The House also rejected a Kyl substitute giving the president the line- item veto, limiting outlays to 19 percent of GDP for a given fiscal year, and requiring a three-fifths vote in both chambers to waive the requirement, and a Wise/Pomeroy/Price substitute allowing a majority of the House and Senate to waive the balanced budget requirement in times of war, military conflict or economic recession and exempting Social Security. Although the House adopted a Barton/Tauzin amendment requiring three-fifths roll- call votes of the total membership of the House and Senate or a declaration of war to waive the balanced budget amendment, and a three- fifths vote to increase the debt limit or raise taxes, it was not considered to be finally adopted since the substitutes were considered under king-of-the-hill procedures (i.e., the last amendment adopted in committee of the whole is reported back the House for a vote on final passage). Because the Stenholm/Smith (OR) amendment was considered and passed after passage of the Barton/Tauzin amendment, only the former was considered to have been adopted in the Committee of the Whole. Only the Stenholm/Smith (OR) version was reported back to the House, where it failed to receive the necessary two-thirds vote.

A few weeks prior to House consideration of the BBA, the Senate debated a similar resolution, rejecting it on March 1, 1994 by a vote of 63-37 -- four votes short of the required two-thirds margin. That measure (S.J.Res. 41), sponsored by Senator Simon, would have made the balanced budget requirement effective two years after its ratification or in 2002, whichever came later. During consideration, the Senate also rejected an alternative resolution offered by Senator Reid (1) ensuring that courts cannot impose tax hikes if Congress fails to balance the budget, (2) exempting Social Security, (3) allowing Congress to waive the balanced budget requirement in times of economic recession, and (4) permitting the government to borrow for infrastructure needs. It was defeated 22-78.

Amendments to the Constitution

As stipulated in the U.S. Constitution, amendments to our founding document must be approved by two-thirds of those present and voting in both the House and Senate and three-fourths (38) of the 50 state legislatures. The Constitution has been amended 27 times, including amendments protecting the free exercise of religion; protecting the right to keep and bear arms; protecting against unreasonable searches and seizures; guaranteeing the right to a speedy and public trial; protecting against cruel and unusual punishment; abolishing slavery; guaranteeing equal protection under the law to all; giving Congress the power to tax; prohibiting the manufacture, sale or transportation of alcohol and then later repealing this prohibition; and giving women the right to vote. The most recent constitutional amendment -- prohibiting a congressional pay raise from taking effect during the Congress in which it was adopted -- was ratified on May 7, 1992.

Provisions:

Balanced Budget Amendment

The bill amends the U.S. Constitution to require that total outlays for any fiscal year do not exceed total receipts for that year. The resolution defines "receipts" as all receipts except those derived from borrowing, and "outlays" as all outlays except principal payments on the debt.
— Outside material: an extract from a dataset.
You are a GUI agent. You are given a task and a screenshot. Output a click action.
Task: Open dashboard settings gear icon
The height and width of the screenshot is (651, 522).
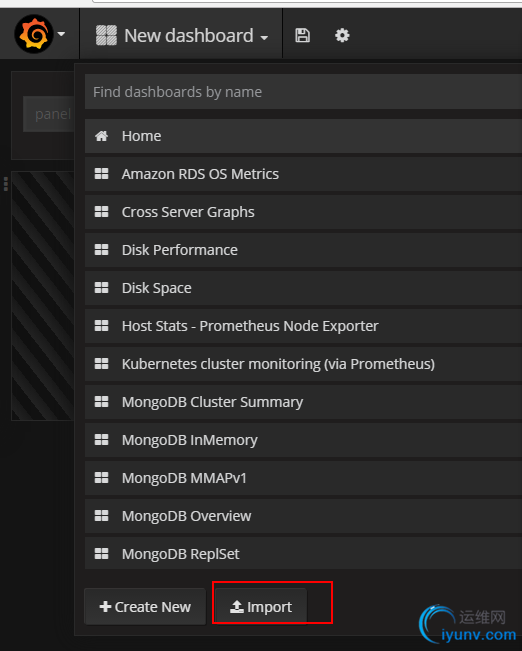[x=342, y=35]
It requires that the president submit, and Congress pass, a balanced budget each fiscal year unless three-fifths of the whole House and three-fifths of the whole Senate vote to incur a deficit. The resolution waives the balanced budget requirement for any fiscal year in which a declaration of war is in effect or the U.S. is engaged in an "imminent and serious threat to national security." A joint resolution indicating this situation must be adopted by a majority of the total membership of each house and must be signed by the president.

The bill stipulates that the federal public debt will be limited to its level on the first day of the second fiscal year beginning after ratification of the BBA. The limit may only be increased by a three- fifths roll call vote in each chamber. Tax increases must also be approved by a three-fifths majority of the membership of each house.

Finally, the bill mandates that all associated votes must be roll call votes, and that the balanced budget requirement will take effect in FY 2002 or the second fiscal year after it is ratified, whichever is later.